_Short task 1_. According to the source text on stereo-camera landing methods, which factors did Jongho et al. consider when computing their performance index for landing?

_Source text_.
• • • •

2.2. Methods Based on Stereo Camera

We can use stereo cameras to obtain 3D geometric information by calculating the position deviation between corresponding points in the image. In the early stage study, Theodore et al. [19] generated the depth topography map by combining the pixel difference between the left and right images in the stereo camera and selected the optimal landing site. Afterwards some researchers made some improvements on this basis. Firstly, Garg et al. [20] used the stereo image of the stereo camera to calculate the depth information of the ground image to find a suitable landing area. Jongho et al. [21] presented a stereovision-based landing site search algorithm, in which a performance index for landing was computed considering the depth, flatness, and energy required to reach a specific site. Furthermore, Mittal et al. [22] used the stereo image of a stereo camera to calculate the depth information of the ground image, and then the appropriate landing area was selected according to the evaluation scores. In recent years, researchers had paid more attention to some algorithm frameworks. Jiang [23] presented stereo vision intelligent control common framework for the landing position of quadrotor UAV based on fuzzy control. Cui et al. [24] proposed a precise landing algorithm for quadrotor Unmanned Aerial Vehicles (UAV) based on improved the stereo visual SLAM system.

However, the accuracy of the depth measurement of the stereo camera is poor compared with the LiDAR sensors. On the other hand, the stereo camera is more sensitive to environmental illumination, and it is difficult to accurately estimate the depth in the scene with insufficient illumination.

• • • •

_Task input_.
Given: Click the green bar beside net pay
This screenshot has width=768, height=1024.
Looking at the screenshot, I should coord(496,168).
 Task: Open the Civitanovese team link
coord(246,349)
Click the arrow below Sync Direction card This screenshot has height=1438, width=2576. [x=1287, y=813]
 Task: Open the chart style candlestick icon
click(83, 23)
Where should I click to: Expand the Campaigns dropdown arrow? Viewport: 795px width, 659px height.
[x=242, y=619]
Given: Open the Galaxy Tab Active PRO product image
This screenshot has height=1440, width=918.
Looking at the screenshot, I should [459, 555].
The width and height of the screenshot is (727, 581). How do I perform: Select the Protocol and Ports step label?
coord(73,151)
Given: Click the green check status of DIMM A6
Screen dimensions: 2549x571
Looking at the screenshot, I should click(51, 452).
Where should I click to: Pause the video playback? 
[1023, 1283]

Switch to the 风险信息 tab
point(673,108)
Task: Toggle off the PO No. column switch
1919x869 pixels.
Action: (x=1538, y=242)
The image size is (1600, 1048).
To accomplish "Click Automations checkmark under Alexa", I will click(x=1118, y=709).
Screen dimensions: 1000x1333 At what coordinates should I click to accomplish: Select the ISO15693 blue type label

• • • •

_Short task 2_. Rewrite the part of the listing that opens with the line containing "Given: Click the green check" and runs through the end of the listing, changing "Screen dimensions" to "Screen size" and leaving everything else as it is.

_Exercise result 1_. Depth, flatness, and the energy required to reach a specific site.

_Exercise result 2_.
Given: Click the green check status of DIMM A6
Screen size: 2549x571
Looking at the screenshot, I should click(51, 452).
Where should I click to: Pause the video playback? 
[1023, 1283]

Switch to the 风险信息 tab
point(673,108)
Task: Toggle off the PO No. column switch
1919x869 pixels.
Action: (x=1538, y=242)
The image size is (1600, 1048).
To accomplish "Click Automations checkmark under Alexa", I will click(x=1118, y=709).
Screen size: 1000x1333 At what coordinates should I click to accomplish: Select the ISO15693 blue type label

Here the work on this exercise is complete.